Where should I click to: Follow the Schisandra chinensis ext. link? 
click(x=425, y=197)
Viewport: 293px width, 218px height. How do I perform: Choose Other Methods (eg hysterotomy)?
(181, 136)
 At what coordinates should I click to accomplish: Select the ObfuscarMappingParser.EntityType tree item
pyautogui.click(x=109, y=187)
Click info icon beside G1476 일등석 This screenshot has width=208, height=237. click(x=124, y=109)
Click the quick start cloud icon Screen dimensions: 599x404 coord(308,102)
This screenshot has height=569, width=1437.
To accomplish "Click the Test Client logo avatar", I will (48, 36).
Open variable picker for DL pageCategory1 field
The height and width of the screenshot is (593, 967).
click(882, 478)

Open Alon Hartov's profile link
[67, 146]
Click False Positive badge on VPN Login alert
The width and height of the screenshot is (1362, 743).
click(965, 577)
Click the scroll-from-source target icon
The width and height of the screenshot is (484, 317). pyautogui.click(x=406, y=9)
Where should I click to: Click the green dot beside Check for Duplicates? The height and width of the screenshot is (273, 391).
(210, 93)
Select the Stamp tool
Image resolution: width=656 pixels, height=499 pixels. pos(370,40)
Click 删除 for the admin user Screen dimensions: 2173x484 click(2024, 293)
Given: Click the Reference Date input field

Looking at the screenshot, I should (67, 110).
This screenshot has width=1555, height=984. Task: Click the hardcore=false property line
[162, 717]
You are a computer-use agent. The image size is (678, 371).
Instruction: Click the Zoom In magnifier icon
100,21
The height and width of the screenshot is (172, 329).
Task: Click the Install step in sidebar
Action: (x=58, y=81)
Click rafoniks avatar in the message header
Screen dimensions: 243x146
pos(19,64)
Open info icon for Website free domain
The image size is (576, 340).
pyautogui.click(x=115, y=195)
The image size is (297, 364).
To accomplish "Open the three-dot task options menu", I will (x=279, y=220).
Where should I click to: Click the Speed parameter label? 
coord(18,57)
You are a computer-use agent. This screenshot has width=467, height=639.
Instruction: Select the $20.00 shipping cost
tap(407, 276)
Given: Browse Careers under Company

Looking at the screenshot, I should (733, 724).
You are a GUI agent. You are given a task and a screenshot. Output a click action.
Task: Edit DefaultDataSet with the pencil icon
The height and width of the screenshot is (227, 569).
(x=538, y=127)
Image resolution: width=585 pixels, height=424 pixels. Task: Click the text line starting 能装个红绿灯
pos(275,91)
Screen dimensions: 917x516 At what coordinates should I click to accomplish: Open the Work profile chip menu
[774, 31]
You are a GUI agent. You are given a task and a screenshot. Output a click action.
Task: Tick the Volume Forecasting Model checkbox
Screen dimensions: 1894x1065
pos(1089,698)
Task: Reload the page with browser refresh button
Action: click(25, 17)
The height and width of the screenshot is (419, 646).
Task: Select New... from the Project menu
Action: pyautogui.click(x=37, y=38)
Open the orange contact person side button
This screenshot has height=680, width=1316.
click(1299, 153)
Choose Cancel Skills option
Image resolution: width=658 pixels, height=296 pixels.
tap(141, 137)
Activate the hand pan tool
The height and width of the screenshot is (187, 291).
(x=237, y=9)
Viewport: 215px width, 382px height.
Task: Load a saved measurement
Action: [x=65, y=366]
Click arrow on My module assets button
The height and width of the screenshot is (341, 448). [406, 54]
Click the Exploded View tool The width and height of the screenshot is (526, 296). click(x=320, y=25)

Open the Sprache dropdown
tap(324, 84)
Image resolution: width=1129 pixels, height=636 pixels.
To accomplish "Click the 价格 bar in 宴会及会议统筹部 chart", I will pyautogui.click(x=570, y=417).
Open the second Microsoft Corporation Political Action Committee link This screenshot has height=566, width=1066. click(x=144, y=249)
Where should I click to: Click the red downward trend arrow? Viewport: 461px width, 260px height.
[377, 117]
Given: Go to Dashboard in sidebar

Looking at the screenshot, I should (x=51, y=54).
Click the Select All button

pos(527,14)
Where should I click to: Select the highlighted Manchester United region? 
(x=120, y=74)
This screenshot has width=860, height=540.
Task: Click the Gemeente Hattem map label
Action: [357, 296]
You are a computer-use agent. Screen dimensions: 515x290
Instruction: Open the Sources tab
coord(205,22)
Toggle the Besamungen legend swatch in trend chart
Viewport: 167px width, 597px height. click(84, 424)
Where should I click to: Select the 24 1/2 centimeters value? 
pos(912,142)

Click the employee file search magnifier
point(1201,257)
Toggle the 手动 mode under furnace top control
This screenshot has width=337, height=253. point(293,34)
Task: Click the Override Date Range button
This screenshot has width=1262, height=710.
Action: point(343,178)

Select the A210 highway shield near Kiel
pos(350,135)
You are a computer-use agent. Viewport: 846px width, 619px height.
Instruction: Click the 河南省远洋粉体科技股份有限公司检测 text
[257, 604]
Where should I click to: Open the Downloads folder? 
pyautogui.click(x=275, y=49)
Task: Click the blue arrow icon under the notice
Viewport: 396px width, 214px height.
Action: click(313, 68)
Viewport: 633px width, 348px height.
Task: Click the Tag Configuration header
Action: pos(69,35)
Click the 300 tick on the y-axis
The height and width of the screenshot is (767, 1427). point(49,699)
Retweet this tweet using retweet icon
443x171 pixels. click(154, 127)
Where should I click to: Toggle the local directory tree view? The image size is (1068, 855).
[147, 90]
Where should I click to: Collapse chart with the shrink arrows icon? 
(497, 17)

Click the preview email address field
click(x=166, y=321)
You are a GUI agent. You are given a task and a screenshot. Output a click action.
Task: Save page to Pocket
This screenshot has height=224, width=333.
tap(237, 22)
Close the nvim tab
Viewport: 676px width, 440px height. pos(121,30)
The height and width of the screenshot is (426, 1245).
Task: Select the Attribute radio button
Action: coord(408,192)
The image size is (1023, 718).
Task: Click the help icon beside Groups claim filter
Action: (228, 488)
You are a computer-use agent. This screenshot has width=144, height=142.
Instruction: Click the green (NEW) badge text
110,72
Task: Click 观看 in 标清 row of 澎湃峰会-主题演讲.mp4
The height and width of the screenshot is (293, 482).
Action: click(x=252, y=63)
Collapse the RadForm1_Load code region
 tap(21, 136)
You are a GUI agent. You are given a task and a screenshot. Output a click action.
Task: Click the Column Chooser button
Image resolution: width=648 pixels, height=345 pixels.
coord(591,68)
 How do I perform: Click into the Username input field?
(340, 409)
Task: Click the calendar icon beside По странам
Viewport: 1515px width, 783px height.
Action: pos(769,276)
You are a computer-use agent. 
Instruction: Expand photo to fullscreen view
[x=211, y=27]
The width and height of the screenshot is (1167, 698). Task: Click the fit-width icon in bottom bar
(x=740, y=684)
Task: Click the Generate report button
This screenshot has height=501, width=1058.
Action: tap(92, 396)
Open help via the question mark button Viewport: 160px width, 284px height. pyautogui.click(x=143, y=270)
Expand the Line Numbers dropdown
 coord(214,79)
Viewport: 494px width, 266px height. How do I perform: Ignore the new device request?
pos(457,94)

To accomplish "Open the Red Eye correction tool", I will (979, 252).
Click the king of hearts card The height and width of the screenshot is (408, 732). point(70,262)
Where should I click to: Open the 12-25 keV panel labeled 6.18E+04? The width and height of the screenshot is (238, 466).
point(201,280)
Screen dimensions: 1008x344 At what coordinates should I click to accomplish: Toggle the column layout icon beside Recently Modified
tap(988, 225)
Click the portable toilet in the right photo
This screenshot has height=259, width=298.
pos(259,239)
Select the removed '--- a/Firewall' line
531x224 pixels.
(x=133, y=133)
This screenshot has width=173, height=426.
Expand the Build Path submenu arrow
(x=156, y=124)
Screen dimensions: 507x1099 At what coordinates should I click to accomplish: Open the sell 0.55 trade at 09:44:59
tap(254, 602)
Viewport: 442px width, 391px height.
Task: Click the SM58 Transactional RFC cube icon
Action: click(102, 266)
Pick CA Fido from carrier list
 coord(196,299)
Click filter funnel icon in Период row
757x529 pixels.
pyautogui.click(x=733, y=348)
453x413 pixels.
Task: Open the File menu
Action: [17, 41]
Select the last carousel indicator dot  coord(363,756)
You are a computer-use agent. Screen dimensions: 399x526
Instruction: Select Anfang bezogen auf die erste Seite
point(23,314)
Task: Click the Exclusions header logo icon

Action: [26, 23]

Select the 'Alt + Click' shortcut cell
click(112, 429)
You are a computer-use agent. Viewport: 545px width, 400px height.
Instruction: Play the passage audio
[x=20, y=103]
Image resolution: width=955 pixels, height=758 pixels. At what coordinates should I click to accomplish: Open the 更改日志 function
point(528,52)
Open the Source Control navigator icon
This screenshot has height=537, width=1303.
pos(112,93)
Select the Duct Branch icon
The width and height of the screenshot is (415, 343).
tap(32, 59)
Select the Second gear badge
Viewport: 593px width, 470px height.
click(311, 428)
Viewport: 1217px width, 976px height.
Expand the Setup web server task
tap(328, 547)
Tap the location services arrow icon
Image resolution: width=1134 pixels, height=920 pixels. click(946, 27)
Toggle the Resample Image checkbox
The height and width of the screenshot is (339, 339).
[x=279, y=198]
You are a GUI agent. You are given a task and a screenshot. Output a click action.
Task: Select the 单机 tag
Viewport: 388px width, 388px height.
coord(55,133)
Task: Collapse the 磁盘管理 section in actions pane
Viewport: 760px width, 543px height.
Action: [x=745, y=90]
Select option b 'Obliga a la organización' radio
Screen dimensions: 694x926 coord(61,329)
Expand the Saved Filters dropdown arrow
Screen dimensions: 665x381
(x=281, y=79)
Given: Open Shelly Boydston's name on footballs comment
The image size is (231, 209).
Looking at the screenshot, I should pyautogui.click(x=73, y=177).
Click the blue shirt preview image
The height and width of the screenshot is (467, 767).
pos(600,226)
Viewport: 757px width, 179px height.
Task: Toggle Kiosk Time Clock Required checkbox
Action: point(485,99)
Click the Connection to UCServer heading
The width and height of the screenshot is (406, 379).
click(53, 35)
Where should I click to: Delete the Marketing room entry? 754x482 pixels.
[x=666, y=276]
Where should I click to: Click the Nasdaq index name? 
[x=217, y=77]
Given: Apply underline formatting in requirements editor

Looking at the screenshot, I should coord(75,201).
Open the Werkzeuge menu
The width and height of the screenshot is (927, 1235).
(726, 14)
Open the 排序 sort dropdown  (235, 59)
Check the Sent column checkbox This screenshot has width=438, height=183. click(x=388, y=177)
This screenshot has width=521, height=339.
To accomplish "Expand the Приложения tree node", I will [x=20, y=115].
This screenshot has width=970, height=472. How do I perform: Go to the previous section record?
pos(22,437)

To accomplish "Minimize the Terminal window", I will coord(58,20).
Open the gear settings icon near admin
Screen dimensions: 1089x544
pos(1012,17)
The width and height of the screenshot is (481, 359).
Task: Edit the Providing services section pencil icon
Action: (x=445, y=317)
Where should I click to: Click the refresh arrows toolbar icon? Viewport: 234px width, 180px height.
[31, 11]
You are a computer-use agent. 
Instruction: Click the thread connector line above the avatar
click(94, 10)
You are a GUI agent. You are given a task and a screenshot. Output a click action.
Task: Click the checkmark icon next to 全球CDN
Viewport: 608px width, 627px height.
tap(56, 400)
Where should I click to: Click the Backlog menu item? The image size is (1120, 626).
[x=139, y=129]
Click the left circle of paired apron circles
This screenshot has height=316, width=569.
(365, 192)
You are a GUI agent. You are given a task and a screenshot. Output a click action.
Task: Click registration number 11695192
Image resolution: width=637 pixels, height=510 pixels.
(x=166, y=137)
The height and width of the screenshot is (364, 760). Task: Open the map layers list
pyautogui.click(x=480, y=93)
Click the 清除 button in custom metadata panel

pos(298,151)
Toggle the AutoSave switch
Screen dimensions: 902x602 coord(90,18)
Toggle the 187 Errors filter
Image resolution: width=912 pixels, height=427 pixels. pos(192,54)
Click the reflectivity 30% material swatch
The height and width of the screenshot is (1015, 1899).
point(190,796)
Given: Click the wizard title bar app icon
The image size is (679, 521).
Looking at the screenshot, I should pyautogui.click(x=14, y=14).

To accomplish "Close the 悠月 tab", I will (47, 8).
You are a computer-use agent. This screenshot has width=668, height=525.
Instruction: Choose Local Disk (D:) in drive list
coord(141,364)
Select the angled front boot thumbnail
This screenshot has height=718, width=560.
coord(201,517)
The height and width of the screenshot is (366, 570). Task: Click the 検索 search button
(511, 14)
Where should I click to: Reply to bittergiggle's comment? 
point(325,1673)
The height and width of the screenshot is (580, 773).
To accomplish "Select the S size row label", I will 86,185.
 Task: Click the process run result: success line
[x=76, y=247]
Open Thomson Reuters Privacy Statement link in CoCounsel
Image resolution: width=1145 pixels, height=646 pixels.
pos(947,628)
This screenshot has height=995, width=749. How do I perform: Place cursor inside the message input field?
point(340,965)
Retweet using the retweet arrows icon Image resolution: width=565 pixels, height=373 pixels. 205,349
□ □ □
● **Work task**:
Filter the records for lines holding the string "blue". Copy each one.

● **Expected answer**:
Task: Click the blue arrow icon under the notice
Click the blue shirt preview image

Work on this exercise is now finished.